I feel their fear and pain, and when their stories are dismissed, I feel their betrayal and humiliation and anger.

I want my voice of support for these women to be heard, but mine is a quiet voice, and there are more relevant voices—many of them—roaring on the internet and over the airwaves. My voice would be lost. In fact, acquaintances have asked me to allow the roars to own the stage in this chaotic time. Now is not the time for quiet voices, they said.

I claim to listen more than I talk, so I did that–I listened. 

Yet my writer instincts would not allow my voice to be silenced. So I’ve turned that voice into a poem. It’s not my genre, but the words have quieted the jumble and stilled the whirlwind, for now, at  least.

The roar of the lioness, the squeak of the mouse. 

A bird sings.
This is my voice, a melody of peace and harmony.

An owl hoots. 
This is my voice, waiting for dusk to be heard, quiet wisdom.

A mouse squeaks. 
This is my voice, gentle, unobtrusive, sometimes unheard.
But persistent.

A lioness roars.
This is not my voice.
Her roar drowns out the hoots and songs and squeaks.
The roar commands attention; the jungle listens, it stirs in response.
A roar moves mountains.

A squeak moves nothing.
But it greases the wheels of motion.
It persists.

Author

  • Karen DeBonis

    Karen DeBonis writes about motherhood, people-pleasing, and personal growth, the entangled mix told in her memoir "Growth: A Mother, Her Son, and the Brain Tumor They Survived" forthcoming in spring 2023. Subscribe today to receive Chapter 1: A Reckoning.

No Comments

  1. judy lawless on October 1, 2018 at 9:57 PM

    I share your feelings. Karen. 🙂

  2. Debbie Kirsch on October 2, 2018 at 6:53 PM

    I feel the same, too. But for the Grace of God, & some of my own innocent stupidity, at the time…

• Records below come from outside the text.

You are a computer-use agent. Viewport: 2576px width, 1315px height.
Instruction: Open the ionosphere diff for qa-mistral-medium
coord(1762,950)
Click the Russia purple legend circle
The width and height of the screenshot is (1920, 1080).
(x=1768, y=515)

  3. Debbie Kirsch on October 2, 2018 at 6:55 PM

    And, how could I forget to say, sweet, bittersweet poem.

  4. Deborah Rampolla on October 3, 2018 at 7:01 PM

    Hey there Karen…….I haven’t talked to you in a while, but I love and miss you. I love the eloquence of your writing. You’ve hit the nail on the head with how we as individuals find different methods of expression. All are important. Women (and men) need to speak in any way they are able about injustices. Thank you for putting you feeling into words.

  5. Wal Green on December 23, 2018 at 10:56 AM

    Hello Karen. The importance of your words here must never be underestimated. Sexual offences should never go unpunished. In sexual offences I have been involved in (retired cop), the perpetrator uses their real or acquired position of power to help them facilitate their offence(s). The unfortunate aspect is that the victims become victims because of their vulnerabilities. An aspect of which is that sometimes the victim is unaware of how vulnerable they are.

    I hope my contribution makes sense and is not too lengthy.

  6. Karen DeBonis on December 24, 2018 at 12:42 PM

    Wal, your contribution makes absolute sense and is not at all too long. Power preys on vulnerability. That dynamic plays out every day, and if there is a silver lining in the stories in the news in the past two years, it’s that it has been exposed. I do hope as a result, women become more aware of their vulnerabilities, and learn how speak out. Thanks for reading, and sharing your thoughtful comment!